Data for analysis:

>>>>>

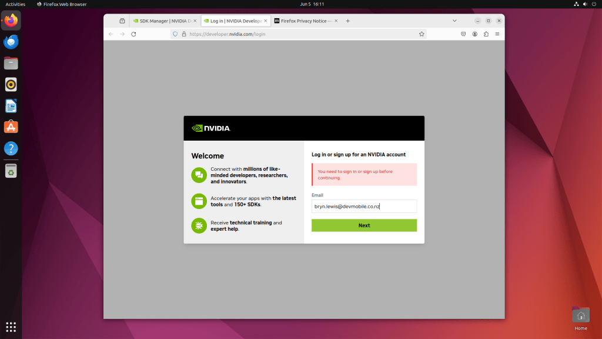Click the padlock site security icon
This screenshot has width=602, height=339.
click(x=184, y=34)
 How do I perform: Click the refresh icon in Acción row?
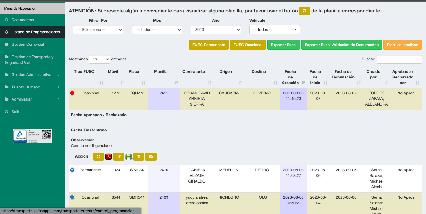[98, 157]
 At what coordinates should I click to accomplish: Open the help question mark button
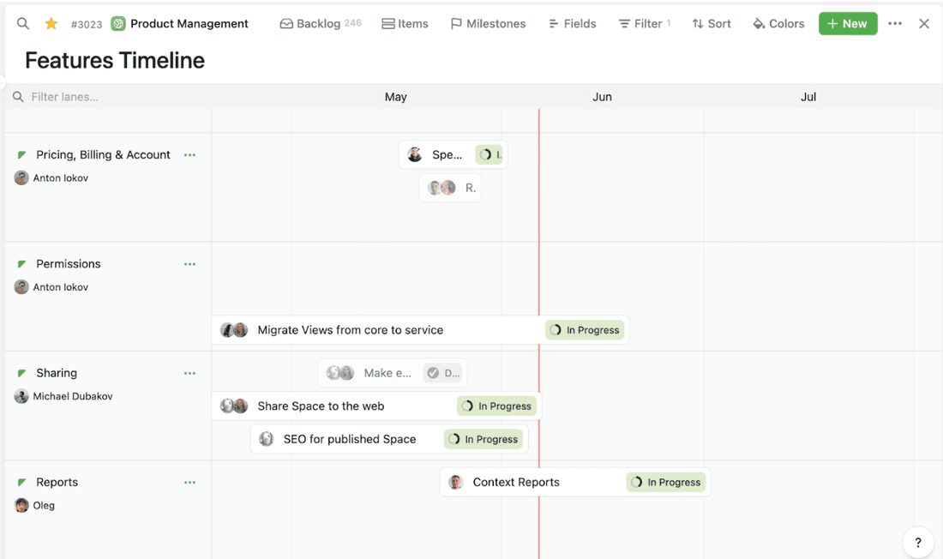coord(917,542)
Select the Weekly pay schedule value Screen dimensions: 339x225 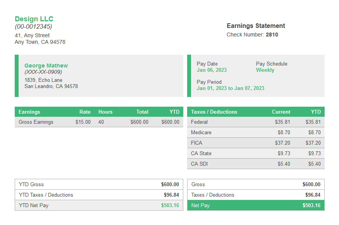(265, 70)
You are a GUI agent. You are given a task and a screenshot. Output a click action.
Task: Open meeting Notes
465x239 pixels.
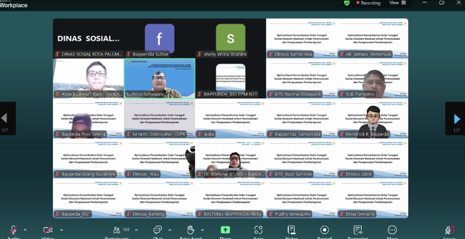pyautogui.click(x=291, y=230)
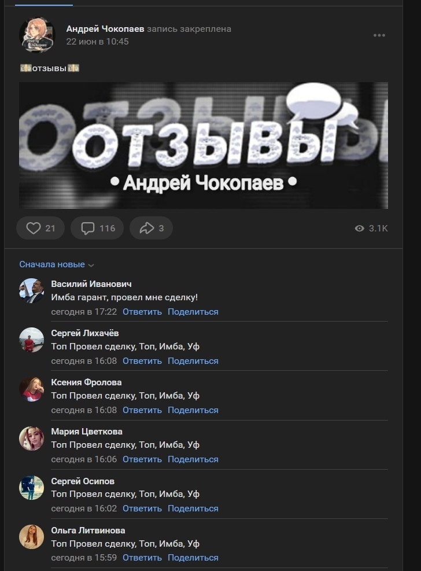Open three-dots post options menu
The width and height of the screenshot is (421, 571).
pyautogui.click(x=379, y=35)
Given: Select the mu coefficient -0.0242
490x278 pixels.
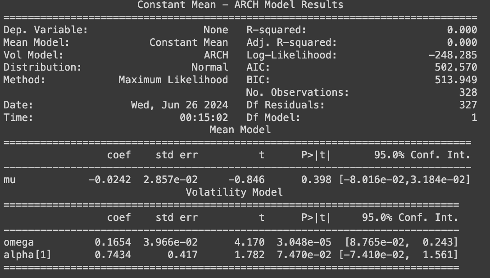Looking at the screenshot, I should pos(110,180).
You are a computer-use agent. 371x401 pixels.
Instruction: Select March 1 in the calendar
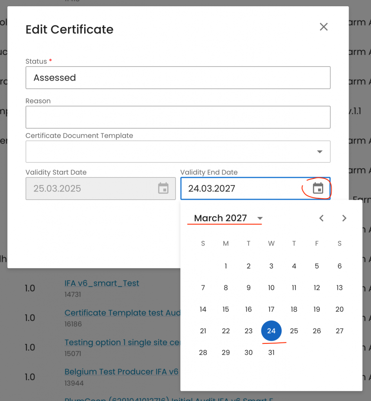click(x=226, y=266)
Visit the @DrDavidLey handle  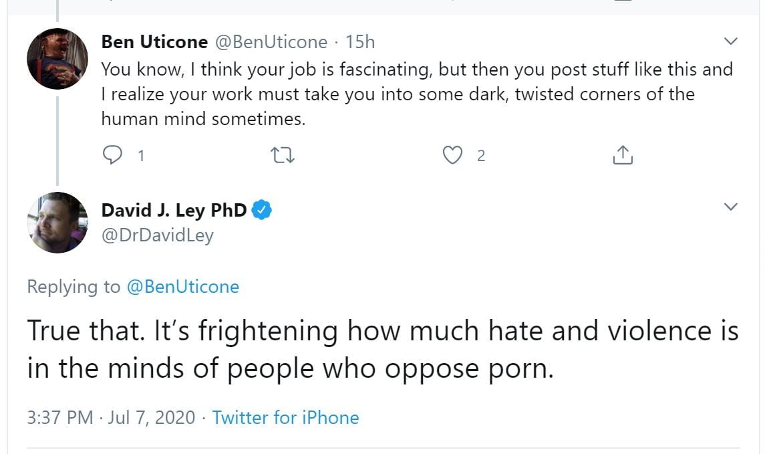pos(157,235)
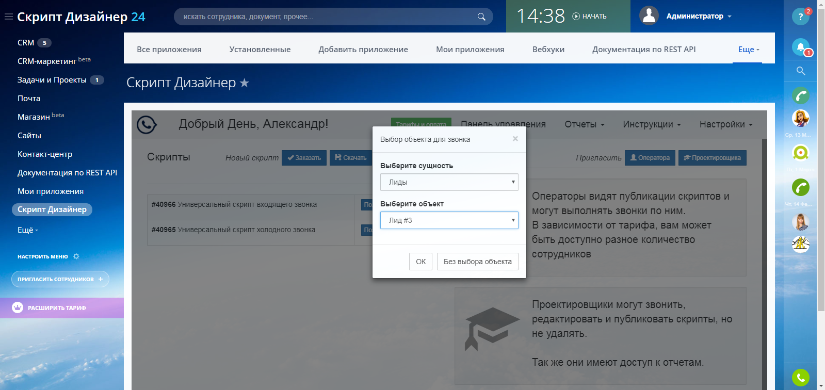Expand Ещё in the left sidebar
825x390 pixels.
click(27, 230)
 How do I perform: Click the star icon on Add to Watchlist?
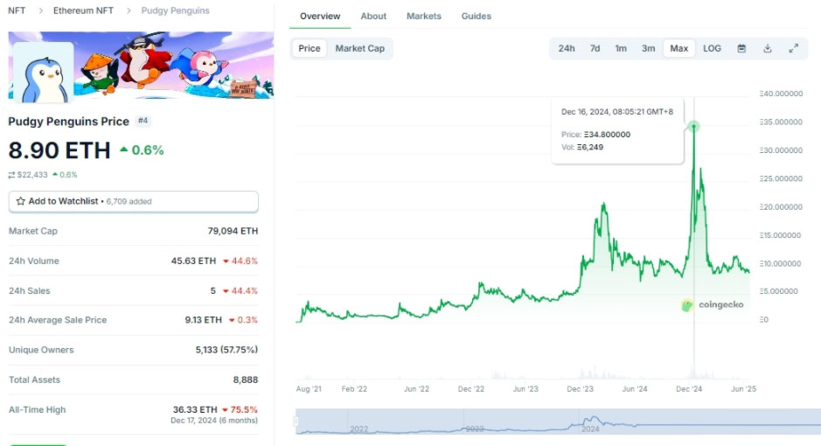tap(21, 201)
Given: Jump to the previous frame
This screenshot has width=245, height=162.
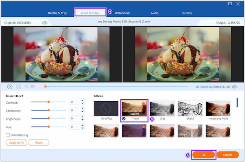Looking at the screenshot, I should tap(27, 86).
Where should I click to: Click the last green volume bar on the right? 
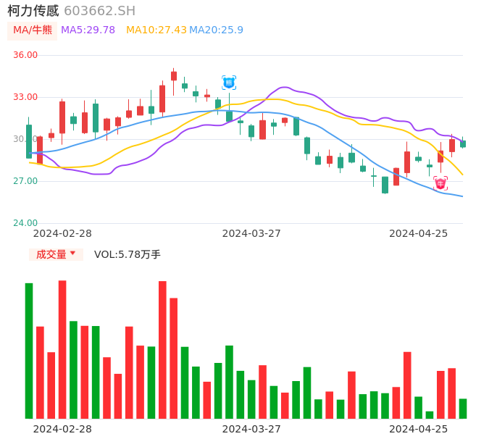(463, 409)
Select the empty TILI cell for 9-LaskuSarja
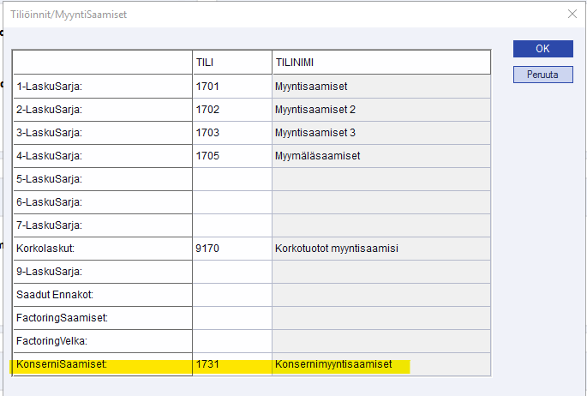 (x=231, y=272)
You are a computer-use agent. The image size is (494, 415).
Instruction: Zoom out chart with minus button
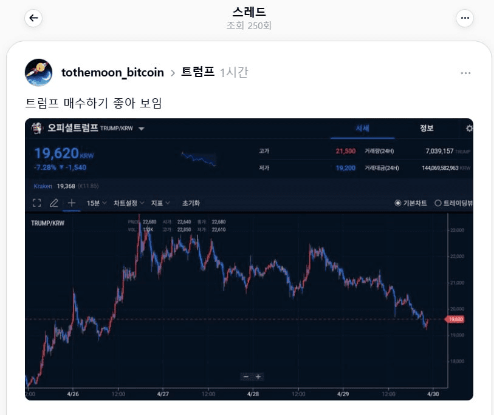(246, 377)
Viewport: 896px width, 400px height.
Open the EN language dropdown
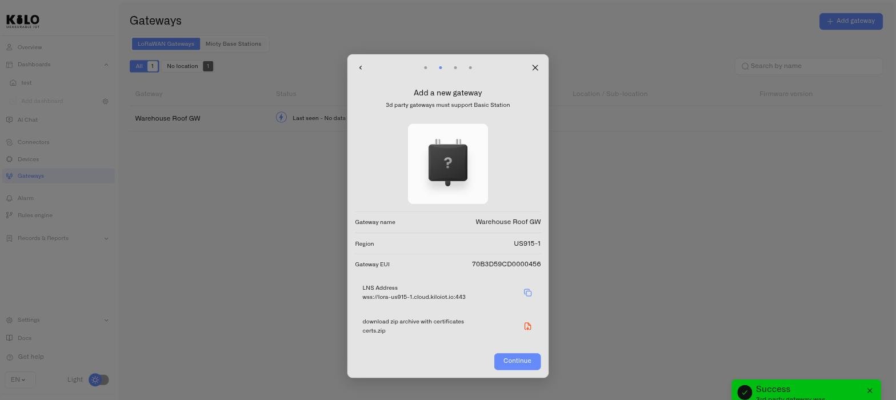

<<<<<

Directions for this task:
Write out word for word the lines above that run from the one with "Given: Jump to the previous frame" to the one with "You are a computer-use agent. The". Include both end lines; exclude the images.

Result of this exercise:
Given: Jump to the previous frame
This screenshot has width=245, height=162.
Looking at the screenshot, I should tap(27, 86).
Where should I click to: Click the last green volume bar on the right? 
(463, 409)
Select the empty TILI cell for 9-LaskuSarja
 (x=231, y=272)
You are a computer-use agent. The image size is (494, 415).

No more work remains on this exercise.